A data structure is a scheme designed for organizing a set of data that can be manipulated using a set of operations.  It is a system which is implemented independent of the way in which the data are physically arrayed in secondary storage.  A simple example for a data structure is a Stack.

A stack is a data structure, which operates on the principle of “Last In First Out” (LIFO).  Stacks are widely and extensively used in modern computer systems, and are usually implemented through a combination of hardware and software.


                        Figure:  Simple representation of a Stack

Examples for data structures already exist in C are: array and pointer.  Simple data structures like array and pointer can be defined in a language like C using the simple data types - int, float and char.  Whereas, complex data structures can be defined using the simple data structures such as array and pointer.

It is possible to present several implementations of the same data structure, each with its own strengths and weaknesses.  But, sometimes no implementation, hardware or software, can model a mathematical concept completely.  When several implementations are possible, one implementation may be better than another for a specific application.

One important consideration in any implementation is its efficiency.  Efficiency is usually measured by two factors: time and space.  Unfortunately, there is usually a trade-off between these two measures, because an implementation that is fast uses more storage than one that is slow.  The choice of implementation in such a case involves a careful evaluation of the trade-offs among the various possibilities.
Abstract Data Type (ADT):

An Abstract Data Type is a data type which defines a data structure with a set of operations to be performed on it.  Objects such as list, set and graph, along with their operations, can be viewed as Abstract Data Type (ADT).

A data type is defined with a collection of values and a set of operations to be performed on those values.  Whereas, an Abstract Data Type (ADT) is a mathematical abstraction of a data structure; no where in an ADT's definition is there any mention of how the set of operations is implemented.

The class in C++ allows for the implementation of ADTs, with appropriate hiding of implementation details.  Thus any other part of the program that needs to perform an operation on the ADT can do so by calling the appropriate method.
Pointers in C:

Pointer is a derived data type in C, whose possible values are memory locations.  For instance, if x is declared as an integer, then &x refers to the location that has been set aside to contain x.  Therefore &x is said to be a pointer.

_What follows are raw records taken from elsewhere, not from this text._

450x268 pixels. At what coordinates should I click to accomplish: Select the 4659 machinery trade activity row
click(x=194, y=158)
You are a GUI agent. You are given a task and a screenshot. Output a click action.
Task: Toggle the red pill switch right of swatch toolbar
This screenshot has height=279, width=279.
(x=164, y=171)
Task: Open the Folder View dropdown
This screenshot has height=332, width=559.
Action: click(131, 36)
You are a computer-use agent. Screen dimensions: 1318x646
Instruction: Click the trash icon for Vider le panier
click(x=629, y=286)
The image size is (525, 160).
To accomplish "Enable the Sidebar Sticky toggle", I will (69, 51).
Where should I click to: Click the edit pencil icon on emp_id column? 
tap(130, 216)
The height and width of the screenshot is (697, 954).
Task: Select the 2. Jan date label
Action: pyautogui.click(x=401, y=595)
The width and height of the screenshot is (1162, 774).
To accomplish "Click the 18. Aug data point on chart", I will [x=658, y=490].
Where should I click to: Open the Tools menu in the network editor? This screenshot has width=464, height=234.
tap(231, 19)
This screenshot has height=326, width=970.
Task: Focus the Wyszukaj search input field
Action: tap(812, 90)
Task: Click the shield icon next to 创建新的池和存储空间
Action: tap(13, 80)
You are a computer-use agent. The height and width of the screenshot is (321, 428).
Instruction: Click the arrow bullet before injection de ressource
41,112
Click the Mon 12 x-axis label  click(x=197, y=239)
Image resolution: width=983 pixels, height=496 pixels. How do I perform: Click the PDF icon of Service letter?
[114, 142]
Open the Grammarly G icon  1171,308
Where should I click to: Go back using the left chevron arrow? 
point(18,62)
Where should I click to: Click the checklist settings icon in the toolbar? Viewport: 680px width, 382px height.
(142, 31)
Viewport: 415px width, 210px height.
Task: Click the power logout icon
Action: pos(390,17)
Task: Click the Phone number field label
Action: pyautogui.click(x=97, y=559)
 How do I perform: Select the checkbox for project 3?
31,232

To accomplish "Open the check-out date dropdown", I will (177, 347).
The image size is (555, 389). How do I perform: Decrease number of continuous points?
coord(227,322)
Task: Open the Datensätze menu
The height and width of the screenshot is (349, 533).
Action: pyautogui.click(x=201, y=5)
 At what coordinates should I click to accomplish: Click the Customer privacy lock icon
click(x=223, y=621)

Examples for pointer variable declarations are:
            int *pi;
            float *pf;
            char *pc;
In these examples, pi is a pointer to an integer, pf is a pointer to a float number, and pc is a pointer to a character.  The asterisk indicates that the values of these variables being declared are pointers to values of the type specified in the declaration rather than object of that type.

Pointer values can be assigned like any other values.  For eg., the statement,
            pi = &x;
assigns the address of variable x to the pointer pi.

The notation *pi in C refers to the integer at the location referenced by the pointer pi.  Thus the statement
            x = *pi;
assigns the integer available in the memory location pointed by pi to the variable x.
Arithmetic operations on Pointers:

While declaring a pointer variable, C insists that the pointer should be specified of a particular data type.  For example,
            int *pi;
declares a pointer pi as not simply “a pointer”, but “pointer to an integer”.  This is required for doing the arithmetic operations on pointers such as incrementing or decrementing the address of the pointer to refer to the next or previous locations of the current memory location indicated by the pointer.

If we consider that pi is a pointer to an integer, then pi + 1 is the pointer to the integer immediately following the integer *pi in memory, pi - 1 is the pointer to the integer immediately proceeding *pi, pi + 2 is the pointer to the second integer following *pi, and so on.